The Permanent Forum recommends: (a) using the model of engaging directly with indigenous peoples that is used by the small grants programme delivery mechanism, developed by UNDP since 1992 for implementation of projects at the local level; and (b) strengthen engagement with indigenous peoples in developing innovative tools and methodologies that are suited to and respectful of their cultures and knowledge.
The Forum notes that there is a need for capacity-building in national and local government as well indigenous communities in the areas within the Forum’s mandate, and recommends that various parts of the United Nations system, including the International Labour Organization and the secretariat of the Forum, cooperate to provide technical assistance in that regard at the request of Governments and indigenous communities.
The Permanent Forum supports the work of the Special Representative to urge States to integrate human rights into those areas that most affect business practices, including corporate law, export credit and insurance, investments and trade agreements. The Forum suggests that the Special Representative urge States to ensure that such business practices comply with the relevant provisions of the United Nations Declaration on the Rights of Indigenous Peoples. The Forum urges the Special Representative to incorporate the specific views and distinct perspectives of indigenous peoples on social and economic development. Regarding the Americas, corporations must also comply with therulings of the Inter-American Court of Human Rights, which construe the States’ obligations under International Labour Organization (ILO) Convention (No. 169) concerning Indigenous and Tribal Peoples in Independent Countries with regard to the Declaration as extending even to States that have not ratified the Convention. The Forum recommends that this principle be applied in other jurisdictions.
The Permanent Forum urges indigenous peoples’ organizations and academic institutions, in particular indigenous peoples’ universities, to prepare thematic studies, within the mandate areas of the Forum, as a contribution to the preparatory processes leading up to the World Conference on Indigenous Peoples in 2014.
The Permanent Forum expresses its appreciation to Special Rapporteurs, Ms. Victoria Tauli-Corpuz and Mr. Parshuram Tamang for their report entitled “Oil palm and other commercial tree plantations, monocropping: impacts on indigenous peoples’ land tenure and resource management systems and livelihoods”. The Permanent Forum recommends that further analysis be undertaken to include information received and gathered from Governments, the logging and plantation sectors and their networks, indigenous peoples, non-governmental organizations and intergovernmental bodies, including the United Nations Framework Convention on Climate Change, the Convention on Biological Diversity and the United Nations Forum on Forests. The Permanent Forum reappoints Ms. Tauli-Corpuz to continue as the Special Rapporteur to draft the follow-up report, using existing resources, to be presented at the 2008 session of the Permanent Forum.
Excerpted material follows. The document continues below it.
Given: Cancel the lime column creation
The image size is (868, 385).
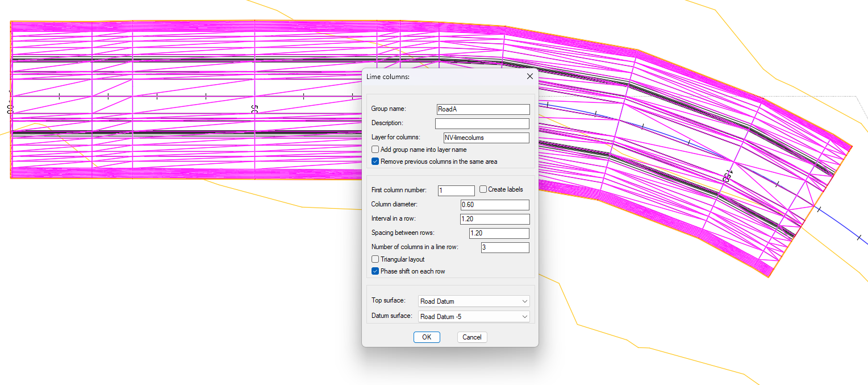Looking at the screenshot, I should click(471, 337).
The Permanent Forum recognizes the importance of indigenous peoples knowledge systems as the basis of their development with culture and identity and therefore recommends that ongoing international processes, such as negotiations on the international regime on access and benefit-sharing of the Convention on Biological Diversity, the Ad Hoc Working Group on Long-term Cooperative Action of the United Nations Framework Convention on Climate Change, and the Intergovernmental Committee on Intellectual Property and Genetic Resources, Traditional Knowledge and Folklore of the World Intellectual Property Organization, should recognize and integrate the crucial role and relevance of indigenous knowledge systems in accordance with the United Nations Declaration on the Rights of Indigenous Peoples.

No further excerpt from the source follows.